This article walks through Hermes Agent architecture in detail. The goal is not a feature tour. It is a builder's map: where state lives, how turns commit, why prompts are split into tiers, and which patterns you can steal if you are designing your own agent runtime.

What you are building

Most "agent" demos are thin wrappers: send messages to an API, parse tool calls, call a few functions, repeat until the model stops. Hermes inverts the emphasis. The loop is the product. Tools are registered data, not hard-coded branches. Sessions survive restarts. Gateways multiplex the same loop across Telegram, Discord, Slack, and a local CLI. Subagents get their own iteration budgets, not a shared piggy bank.

Three invariants show up everywhere once you know where to look:

1. One internal message format. Adapters translate OpenAI chat completions, Anthropic messages, and Codex responses into the same dict-shaped history the loop consumes.

2. Prompt prefix stability. The system prompt is assembled once per session and rebuilt only after compression. Volatile facts (memory, timestamps) are segregated so provider-side prefix caches stay warm.

3. Blast-radius control via toolsets. The registry knows every tool; toolsets decide which subset a given session, subagent, or gateway channel may touch.

Figure 1 is the spine. Everything else hangs off the facade and the conversation loop.

CLI sessions, gateway adapters, and cron jobs all converge on AIAgent, a facade in run_agent.py. The heavy work lives in agent/conversation_loop.py (~4,900 lines of turn orchestration), with prompt assembly in agent/system_prompt.py, dispatch in model_tools.py, and persistence in hermes_state.py (SessionDB, schema version 14).

The facade pattern and why it matters

Early Hermes put the entire loop inside run_agent.AIAgent.run_conversation. That method grew past 3,900 lines. The refactor extracted run_conversation into agent/conversation_loop.py but kept AIAgent as the public object tests and gateways patch.

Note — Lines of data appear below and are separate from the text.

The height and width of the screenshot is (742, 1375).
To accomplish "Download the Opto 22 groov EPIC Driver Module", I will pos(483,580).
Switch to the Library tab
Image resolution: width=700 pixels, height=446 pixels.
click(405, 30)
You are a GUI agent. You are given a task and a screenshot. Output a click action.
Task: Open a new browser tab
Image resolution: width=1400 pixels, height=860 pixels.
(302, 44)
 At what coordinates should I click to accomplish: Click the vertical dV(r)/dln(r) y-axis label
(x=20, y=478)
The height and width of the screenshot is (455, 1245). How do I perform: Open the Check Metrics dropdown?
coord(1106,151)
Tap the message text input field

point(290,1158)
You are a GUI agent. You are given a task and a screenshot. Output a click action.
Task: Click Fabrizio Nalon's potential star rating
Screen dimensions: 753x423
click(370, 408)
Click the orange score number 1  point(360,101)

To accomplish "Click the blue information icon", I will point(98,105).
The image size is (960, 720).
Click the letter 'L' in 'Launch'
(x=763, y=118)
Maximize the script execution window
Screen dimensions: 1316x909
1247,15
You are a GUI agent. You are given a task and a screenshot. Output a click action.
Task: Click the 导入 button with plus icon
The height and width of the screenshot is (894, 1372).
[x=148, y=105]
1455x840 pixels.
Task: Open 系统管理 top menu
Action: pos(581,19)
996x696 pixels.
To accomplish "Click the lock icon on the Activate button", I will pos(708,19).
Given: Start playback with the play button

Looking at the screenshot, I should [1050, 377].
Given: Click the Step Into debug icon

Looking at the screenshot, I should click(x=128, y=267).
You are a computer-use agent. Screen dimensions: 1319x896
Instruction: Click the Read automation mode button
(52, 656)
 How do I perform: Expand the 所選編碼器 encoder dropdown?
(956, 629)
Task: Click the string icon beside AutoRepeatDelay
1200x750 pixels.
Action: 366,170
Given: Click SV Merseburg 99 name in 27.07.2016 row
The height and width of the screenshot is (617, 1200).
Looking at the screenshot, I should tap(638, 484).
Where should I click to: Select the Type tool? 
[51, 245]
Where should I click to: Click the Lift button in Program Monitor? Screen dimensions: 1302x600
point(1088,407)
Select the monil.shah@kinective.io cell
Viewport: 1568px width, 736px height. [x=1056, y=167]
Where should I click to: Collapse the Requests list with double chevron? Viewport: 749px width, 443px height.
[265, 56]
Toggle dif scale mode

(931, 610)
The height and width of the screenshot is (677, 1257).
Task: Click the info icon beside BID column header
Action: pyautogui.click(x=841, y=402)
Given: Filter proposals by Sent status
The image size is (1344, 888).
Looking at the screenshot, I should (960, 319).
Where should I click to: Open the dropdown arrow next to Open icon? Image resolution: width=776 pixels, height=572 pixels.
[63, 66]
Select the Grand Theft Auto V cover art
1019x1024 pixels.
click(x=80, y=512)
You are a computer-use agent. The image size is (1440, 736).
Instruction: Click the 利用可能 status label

The indirection is deliberate. Production code and tests monkeypatch symbols on run_agent (handle_function_call, OpenAI, _set_interrupt). The loop resolves those through a lazy _ra() helper:

def _ra():
    import run_agent
    return run_agent

When conversation_loop needs to dispatch a tool, it calls _ra().handle_function_call(...). Patches applied to run_agent.handle_function_call still work even though the implementation body moved to model_tools.py.

For your own agent, this is the stable seam pattern: keep a thin, patch-friendly module boundary even when you split monoliths. Gateways, cron workers, and CLI entry points should depend on a small surface (AIAgent.run_conversation, session IDs, tool lists), not on internal loop helpers.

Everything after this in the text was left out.